Revendications et concessions


Michel Maître, arbitre national
 

Fréquemment, dans le but de "gagner du temps", d'écourter le jeu, ou, plus prosaïquement, d'aller prendre un café ou fumer une cigarette, vous "tablez" votre jeu et réclamez ou concédez un certain nombre de levées.
Ce faisant, vous suivez l'esprit du jeu, mais, bien souvent, vous prenez, sans le savoir de gros risques.
Le but de l'article de ce mois est d'attirer votre attention sur les précautions que vous devez prendre en de telles circonstances.
 

Ne perdez pas de levées qui, de fait, sont à vous

Loi 74 B
ETHIQUE
4) - Par courtoisie, un joueur devrait éviter de prolonger le jeu inutilement (par exemple, en continuant de jouer, bien qu'il sache que toutes les levées sont sûrement à lui), dans le but de dérouter un adversaire.

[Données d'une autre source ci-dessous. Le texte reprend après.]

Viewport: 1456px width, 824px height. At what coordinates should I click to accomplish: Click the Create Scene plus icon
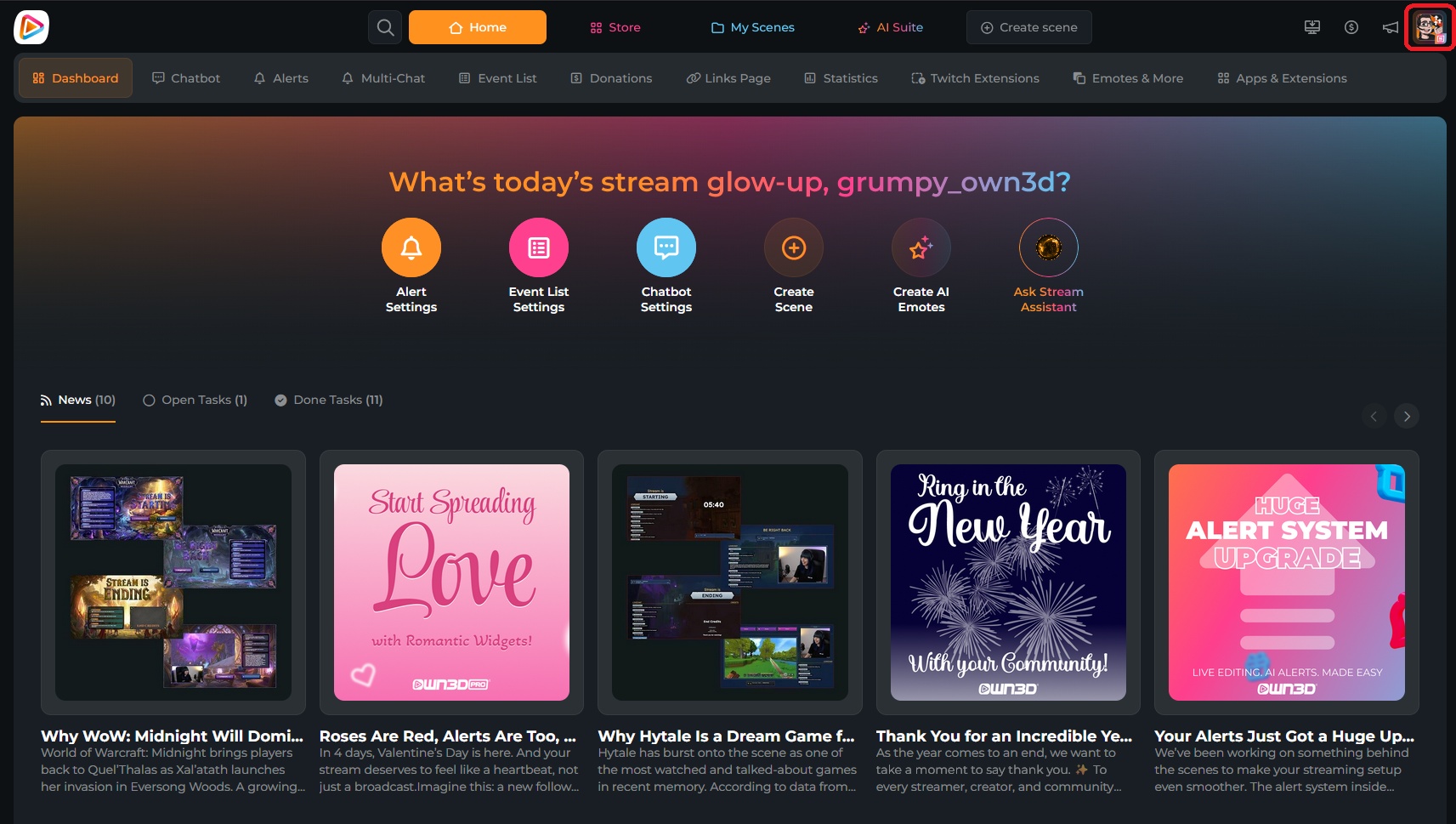(x=794, y=247)
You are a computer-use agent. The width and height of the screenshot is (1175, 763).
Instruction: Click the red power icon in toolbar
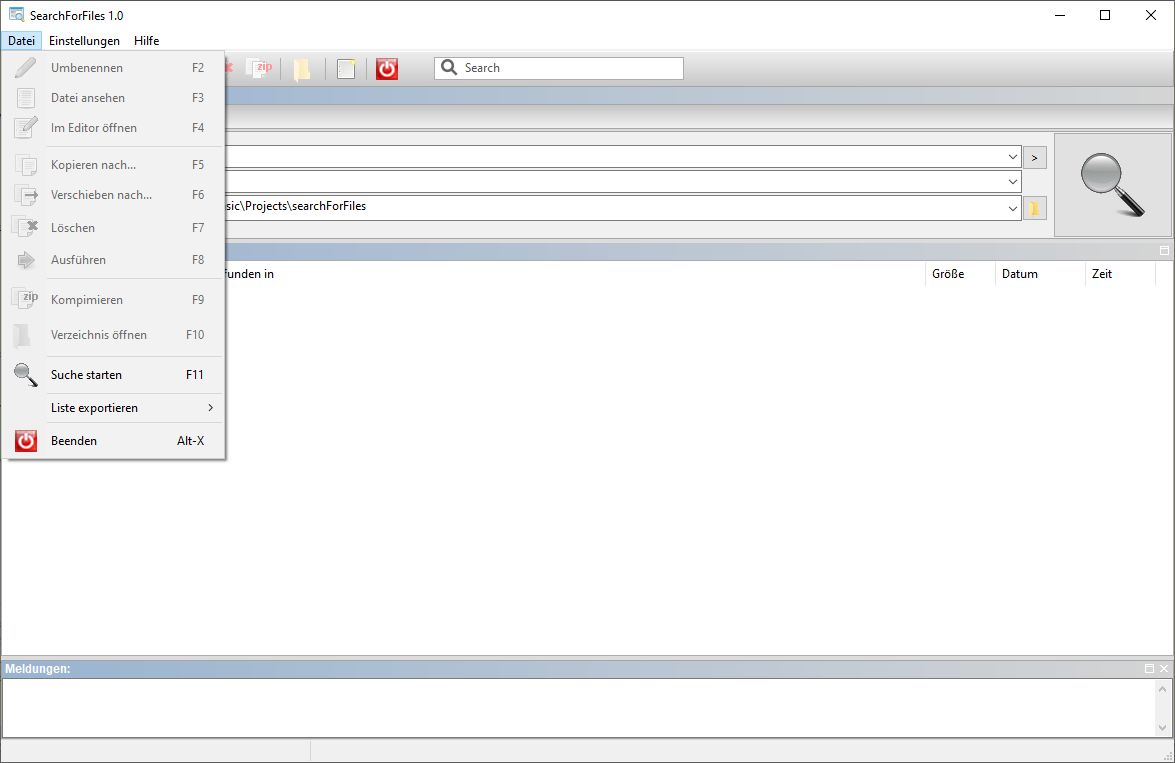(387, 69)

L'exemple choisi par le code est surprenant, car je ne vois pas en quoi je peux "dérouter" l'adversaire si toutes les levées sont à moi (à moins que j'espère l'avoir exaspéré pour la ou les donnes suivantes... ni vous ni moi, n'avons cet état d'esprit).

Donc, conformément au code - mais notez bien que le code dit : "devrait éviter" et non pas "doit", ou encore "ne doit pas" (ce qui veut dire que vous n'êtes pas obligé) - vous êtes, par exemple, dans la position suivante, et souhaitez écourter le jeu :

Vous jouez un contrat à Pique et il reste un atout dehors.

Le mort    x x x
A x
Vous    A R x
R x
Cas 1 :
vous jouez un coup d'atout et vous tablez votre jeu sans rien dire ; il est clair qu'il vous reste deux atouts maîtres dans chaque main et l'As second à Carreau pour le Roi second.
Personne, évidemment, ne réclamera rien, ni ne s'opposera à votre "revendication".
Cas 2 :
Cette fois, très pressé, vous tablez à cinq cartes, toujours sans rien dire. Supposons que l'un des flancs détienne :
V
x x x x
Il reste un atout dehors, vous n'en avez pas fait mention, vous n'avez fait aucune déclaration, vous allez donner une levée d'atout. Je sais d'avance que vous serez indigné et ne direz peut-être pas à vos adversaires ce que vous pensez du fait qu'ils aient appelé l'arbitre, mais que...
Bref, vous avez perdu une levée qui vous appartenait et c'est de votre faute. Ne bougonnez pas, c'est indiscutablement de votre faute.
PRINCIPE N° 1
Lorsque vous revendiquez ou concédez, expliquer pourquoi et comment.

 

Loi 68 C
ECLAIRCISSEMENT EXIGE POUR UNE REVENDICATION
une revendication devrait être accompagnée immédiatement d'un exposé clarifiant l'ordre dans lequel les cartes seront jouées, la ligne de jeu ou de défense grâce à laquelle le joueur qui revendique se propose de gagner les levées revendiquées.

Supposons que le fin joueur, que vous êtes, table, sans rien dire, tant le squeeze lui semble évident.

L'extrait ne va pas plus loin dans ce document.